Rising electricity prices and last summer’s rolling blackouts in California have focused fresh attention on nuclear power’s key role in keeping America’s lights on. Today 103 nuclear plants crank out a fifth of the nation’s total electrical output. And despite residual public misgivings over Three Mile Island and Chernobyl, the industry has learned its lessons and established a solid safety record during the past decade. Meanwhile the efficiency and reliability of nuclear plants have climbed to record levels. Now with the ongoing debate about reducing greenhouse gases to avoid the potential onset of global warming, more people are recognizing that nuclear reactors produce electricity without discharging into the air carbon dioxide or pollutants such as nitrogen oxides and smog-causing sulfur compounds. The world demand for energy is projected to rise by about 50 percent by 2030 and to nearly double by 2050. Clearly, the time seems right to reconsider the future of nuclear power.
No new nuclear plant has been ordered in the U.S. since 1978, nor has a plant been finished since 1995. Resumption of large-scale nuclear plant construction requires that challenging questions be addressed regarding the achievement of economic viability, improved operating safety, efficient waste management and resource utilization, as well as weapons nonproliferation, all of which are influenced by the design of the nuclear reactor system that is chosen.
Designers of new nuclear systems are adopting novel approaches in the attempt to attain success. First, they are embracing a system-wide view of the nuclear fuel cycle that encompasses all steps from the mining of ore through the management of wastes and the development of the infrastructure to support these steps. Second, they are evaluating systems in terms of their sustainability—meeting present needs without jeopardizing the ability of future generations to prosper. It is a strategy that helps to illuminate the relation between energy supplies and the needs of the environment and society. This emphasis on sustainability can lead to the development of nuclear energy–derived products besides electrical power, such as hydrogen fuel for transportation. It also promotes the exploration of alternative reactor designs and nuclear fuel–recycling processes that could yield significant reductions in waste while recovering more of the energy contained in uranium.
We believe that wide-scale deployment of nuclear power technology offers substantial advantages over other energy sources yet faces significant challenges regarding the best way to make it fit into the future.
Future Nuclear Systems In Response to the difficulties in achieving sustainability, a sufficiently high degree of safety and a competitive economic basis for nuclear power, the U.S. Department of Energy initiated the Generation IV program in 1999. Generation IV refers to the broad division of nuclear designs into four categories: early prototype reactors (Generation I), the large central station nuclear power plants of today (Generation II), the advanced lightwater reactors and other systems with inherent safety features that have been designed in recent years (Generation III), and the next-generation systems to be designed and built two decades from now (Generation IV) [see box on opposite page]. By 2000 international interest in the Generation IV project had resulted in a nine-country coalition that includes Argentina, Brazil, Canada, France, Japan, South Africa, South Korea, the U.K. and the U.S. Participating states are mapping out and collaborating on the research and development of future nuclear energy systems.

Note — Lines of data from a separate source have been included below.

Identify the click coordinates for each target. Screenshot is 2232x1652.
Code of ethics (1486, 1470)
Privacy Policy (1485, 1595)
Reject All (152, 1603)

Although the Generation IV program is exploring a wide variety of new systems, a few examples serve to illustrate the broad approaches reactor designers are developing to meet their objectives. These next-generation systems are based on three general classes of reactors: gascooled, water-cooled and fast-spectrum.
Gas-Cooled Reactors Nuclear reactors using gas (usually helium or carbon dioxide) as a core coolant have been built and operated successfully but have achieved only limited use to date. An especially exciting prospect known as the pebble-bed modular reactor possesses many design features that go a good way toward meeting Generation IV goals. This gascooled system is being pursued by engineering teams in China, South Africa and the U.S. South Africa plans to build a full-size prototype and begin operation in 2006.
The pebble-bed reactor design is based on a fundamental fuel element, called a pebble, that is a billiard-ball-size graphite sphere containing about 15,000 uranium oxide particles with the diameter of poppy seeds. The evenly dispersed particles each have several high-density coatings on them. One of the layers, composed of tough silicon carbide ceramic, serves as a pressure vessel to retain the products of nuclear fission during reactor operation or accidental temperature excursions. About 330,000 of these spherical fuel pebbles are placed into a metal vessel surrounded by a shield of graphite blocks. In addition, as many as 100,000 unfueled graphite pebbles are loaded into the core to shape its power and temperature distribution by spacing out the hot fuel pebbles.